Qualifications may also be awarded in select programmes upon completion of a programme of study that covers part of a degree programme. A Diploma may be awarded after two years of undergraduate study; students may then progress onto a Top-up course, or be given advanced standing, to complete an undergraduate degree. A Postgraduate Certificate may be awarded after the first stage, and a Postgraduate Diploma may be awarded at the second stage, of postgraduate study; students may then be given advanced standing to complete a postgraduate degree.

==Professional qualifications==
Certain professional qualifications are protected by law and the right to practice is regulated;

===Attorney-at-Law===

To practice law in Sri Lanka, one must be admitted and enrolled as an Attorney-at-Law of the Supreme Court of Sri Lanka.
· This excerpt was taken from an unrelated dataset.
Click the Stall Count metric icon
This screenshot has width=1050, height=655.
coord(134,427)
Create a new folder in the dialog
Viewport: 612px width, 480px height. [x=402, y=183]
This is achieved by passing law exams at the Sri Lanka Law College which are administered by the Council of Legal Education and spending a period of six months under a practicing attorney of at least 8 years standing as an articled clerk. To undertake law exams students must gain admission to the Sri Lanka Law College and study law or directly undertake exams after gaining an LL.B from a local or foreign university. Members of Parliament may gain admission to the Sri Lanka Law College to qualify as lawyers.

===Chartered Accountant===
The title of "Chartered Accountant" can be used by only members of the Institute of Chartered Accountants of Sri Lanka (CA Sri Lanka). These could be Associate Members (ACA) and Fellows (FCA). Chartered accountants holding practising certificates may also become "Registered Auditors", who are able to perform statutory financial audits in accordance with the Companies Act, No. 07 of 2007.

===Company Secretary===
A company secretary is required to be registered with the Department of Registrar of Companies, to function as a company secretary.

===Engineer===
To practice as an Engineer, one needs to be registered with the Engineering Council, Sri Lanka.
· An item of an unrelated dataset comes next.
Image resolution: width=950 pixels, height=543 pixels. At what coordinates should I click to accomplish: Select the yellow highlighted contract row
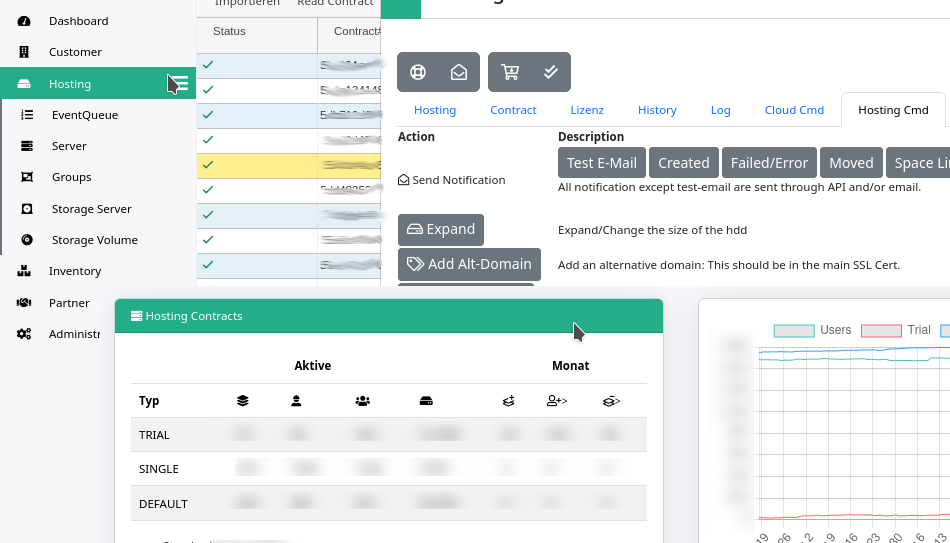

===Medical Practitioner===
Doctors, Dentists and Pharmacists need to be registered with the Sri Lanka Medical Council to practice in Sri Lanka. Doctors who practice the indigenous medicine system and Ayurveda, needs to be registered with the Sri Lanka Ayurveda Medical Council.

==Vocational qualifications==
Vocational qualifications are designed to provide career and technical education in specific fields. They may be studied independently or may be earned as part of an Apprenticeship Scheme (AS).

===National Certificate (NC)===

The National Certificate (NC) is a vocational post-secondary qualification, providing training and education in a particular trade. National Certificate courses are offered at several levels mapped to the National Qualifications Framework (NQF). Entry requirements may vary based on the course.

===National Diploma (ND)===

The National Diploma (ND) is a vocational post-secondary qualification, providing training and education in a particular trade. National Certificate courses are offered at several levels mapped to the National Qualifications Framework (NQF). Entry requirements may vary based on the course.

===Diploma===
The Diploma is a post-secondary qualification. The course typically takes two years to complete.

===Higher National Diploma (HND)===

The Higher National Diploma (HND) is a post-secondary qualification. Higher National Diploma courses offered by Sri Lankan educational institutions and Edexcel BTEC with accreditation in the United Kingdom.